Im letzten Jahrzehnt konnte das deutsche Kapital seine Position auf Weltebene ausbauen. Zwar brach die Wirtschaft hierzulande im Krisenjahr 2009 sogar um fünf Prozent ein. Im Gegensatz zu anderen EU-Ländern, Japan oder den USA berappelte sich die deutsche Ökonomie aber rasch wieder. Drei Faktoren waren dafür maßgeblich.

Erstens gelang es den Herrschenden mit der Agenda-2010-Politik – auf Kosten der Arbeiterklasse – die Wettbewerbsstellung deutlich zu verbessern (2010 stufte das Weltwirtschaftsforum Deutschland auf Platz 6 ein, knapp hinter Ländern wie der Schweiz oder Singapur). Zweitens profitierten die BRD-Unternehmen von der Exportstärke (der industrielle Anteil am Bruttoinlandsprodukt ist mit etwa 25 Prozent beispielsweise doppelt so hoch wie in Frankreich und viermal so hoch wie in Spanien). Drittens waren die Kapitalisten zwischen Nord- und Bodensee die Hauptgewinner der Euro-Einführung (der Export in die Euro-Länder legte um 48 Prozent zu, die eigenen Waren verbilligten sich um zwölf Prozent, zudem wurde der weltweit größte gemeinsame Wirtschaftsraum zu einem starken Anziehungspunkt für Kapital).

„Das R-Wort ist zurück“

„Das ungute Wort tauchte in deutschen Medienberichten der vergangenen Monate etwa ähnlich häufig auf wie zu Zeiten des Abschwungs 2003“, konstatierte Jan Grossarth in der FAZ besorgt am 16. August.
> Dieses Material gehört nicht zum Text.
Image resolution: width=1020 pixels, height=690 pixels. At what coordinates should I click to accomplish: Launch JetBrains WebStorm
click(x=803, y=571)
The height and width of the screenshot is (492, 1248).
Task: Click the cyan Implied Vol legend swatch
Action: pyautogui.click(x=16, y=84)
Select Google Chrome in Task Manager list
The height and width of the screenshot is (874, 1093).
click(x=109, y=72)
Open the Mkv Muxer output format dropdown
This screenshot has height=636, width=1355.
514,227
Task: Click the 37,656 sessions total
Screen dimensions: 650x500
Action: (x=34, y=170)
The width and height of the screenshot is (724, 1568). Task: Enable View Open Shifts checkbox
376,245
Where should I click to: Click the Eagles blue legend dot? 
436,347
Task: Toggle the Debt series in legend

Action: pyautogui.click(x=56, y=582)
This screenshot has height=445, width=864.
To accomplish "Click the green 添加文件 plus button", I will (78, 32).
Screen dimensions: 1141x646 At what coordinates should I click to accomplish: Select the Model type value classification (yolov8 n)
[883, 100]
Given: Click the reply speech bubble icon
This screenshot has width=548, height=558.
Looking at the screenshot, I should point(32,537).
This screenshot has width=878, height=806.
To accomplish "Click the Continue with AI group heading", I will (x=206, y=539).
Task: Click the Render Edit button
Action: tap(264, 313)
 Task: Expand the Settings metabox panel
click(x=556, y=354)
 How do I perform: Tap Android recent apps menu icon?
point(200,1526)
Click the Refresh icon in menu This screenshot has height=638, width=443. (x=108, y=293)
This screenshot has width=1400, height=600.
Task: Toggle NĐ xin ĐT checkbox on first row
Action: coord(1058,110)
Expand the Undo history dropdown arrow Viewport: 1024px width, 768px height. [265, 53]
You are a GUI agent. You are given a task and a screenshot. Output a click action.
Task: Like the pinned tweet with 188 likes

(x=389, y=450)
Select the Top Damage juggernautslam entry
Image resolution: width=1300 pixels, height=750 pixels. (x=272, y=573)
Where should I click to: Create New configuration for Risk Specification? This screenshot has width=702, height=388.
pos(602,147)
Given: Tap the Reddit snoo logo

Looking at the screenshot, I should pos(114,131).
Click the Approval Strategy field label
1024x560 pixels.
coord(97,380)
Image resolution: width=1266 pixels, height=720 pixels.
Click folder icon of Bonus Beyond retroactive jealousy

Das war zu erwarten. Schließlich drückte die Achternbahnfahrt an den Börsen in den letzten Wochen die Angst der Bürgerlichen davor aus, dass die explodierenden Staatsschulden die globale Ökonomie wieder in den Abschwung zu reißen drohen. Zumal sich in der Ökonomie schon deutliche Bremsspuren zeigten.

Angesichts seiner Exportabhängigkeit kann Deutschland in diesem Fall nicht ungeschoren davon kommen. Vor allem, wenn man bedenkt, dass die Abhängigkeit von den Ausfuhren seit der Rezession 2009 noch dramatisch gestiegen ist: „2008, in dessen Herbst mit dem Fall von Lehman Brothers die Krise hochschoss, stieg der private Konsum in Deutschland um 0,7 Prozent, der Export um 2,5 Prozent. 2010, dem Jahr des neuen Wachstums auf niedrigerer Grundlage, wuchs der private Konsum um ganze 0,5 Prozent, die Exporte hingegen um 14,2 Prozent“ (isw-Wirtschaftsinfo Nr. 44 vom April 2011).

Außerdem müssen die Turbulenzen im Euro-Raum die deutsche Wirtschaft zwangsläufig erschüttern. Schon am 29. Januar tönte Kanzlerin Angela Merkel in der Süddeutschen Zeitung: „Scheitert der Euro, scheitert Europa.“ Das wiederholte sie nun mantramäßig Anfang September in der Bundestagsdebatte und brachte damit die Mehrheitsmeinung der herrschenden Klasse hier zum Ausdruck. Noch wollen sie den Euro mit Zähnen und Klauen verteidigen. Allerdings droht ihr langjähriger Vorteil seit Beginn der Euro-Krise im Frühjahr 2010 in einen Nachteil umzuschlagen: „Am Ende des Tages wird Deutschland für alle garantieren müssen, die übrig bleiben“, erklärte der ehemalige Chefökonom des Internationalen Währungsfonds (IWF), Kenneth Rogoff (FAZ vom 13. September). Bereits vor der jetzt anvisierten Ausweitung des Euro-Rettungsschirms rechnete Conrad Schuhler im isw-Report Nr. 85 vor: „Weit mehr als ein Viertel des deutschen Bruttoinlandsprodukts ist mit Bürgschaften, Anleihekäufen und Bareinzahlungen direkt gebunden an das Meistern der Krise in der Euro-Zone.“

Letzte Ausfahrt Peking?

Abgesehen von Japan befinden sich derzeit primär die USA und Europa auf Talfahrt. Da gerade die deutsche Autoindustrie (weiterhin der größte industrielle Arbeitgeber der Bundesrepublik) ihre Exporte nach Asien ausbaute, wähnten sich die Auto-Vorstände bisher in Sicherheit. In der Tat konnten die deutschen PKW-Ausfuhren nach Asien seit 1990 mehr als verdreifacht werden. „Der Verkauf teurer Limousinen an die neuen Reichen in China und anderen Schwellenländern hat Audi, BMW und Daimler Milliardengewinne in die Kassen gespült. BMW heißt in China „kostbares Pferd“ (Christoph Ruhkamp in der FAZ vom 12. September).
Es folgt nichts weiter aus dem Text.